After last term’s blockbuster list of cases, including Chief Justice John Roberts’ decision to uphold Obamacare, the Supreme Court has a quiet year ahead of it — except for one case. In Fisher v. Texas, the Court will take up the University of Texas’s affirmative action program for admissions. It is closely modeled on the program upheld by the Court a decade ago in Grutter v. Bollinger, where Justice O’Connor provided the critical fifth vote to form a liberal majority.
The Fourteenth Amendment prohibits the government from using race to classify its citizens, the very evil of the southern system of slavery. The Court has recognized only two exceptions: wartime and, under Grutter, university admissions. It is beyond reason that the Court found that university admissions are so important to society that college bureaucrats must be given the right to engage in the racial engineering of student bodies when no other function of government can — except for national defense in wartime.

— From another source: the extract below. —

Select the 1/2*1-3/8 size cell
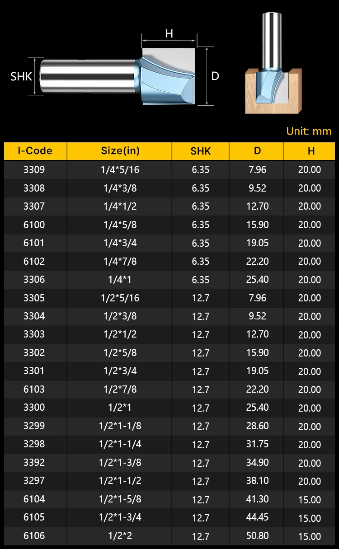 pyautogui.click(x=120, y=463)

The fact that the Court granted the case suggests that conservative justices on the Court feel they have a good opportunity to overrule Bollinger. They are right to think so, because, since Grutter was handed down in 2003, Justice O’Connor has been replaced by Justice Alito, who is much more conservative and would be expected to overturn the previous ruling.
And overturn it they should. Grutter is a blemish on our constitutional law. Chief Justice Roberts can begin to repair the reputation of his court by leading a majority to restore the principle of a color-blind Constitution.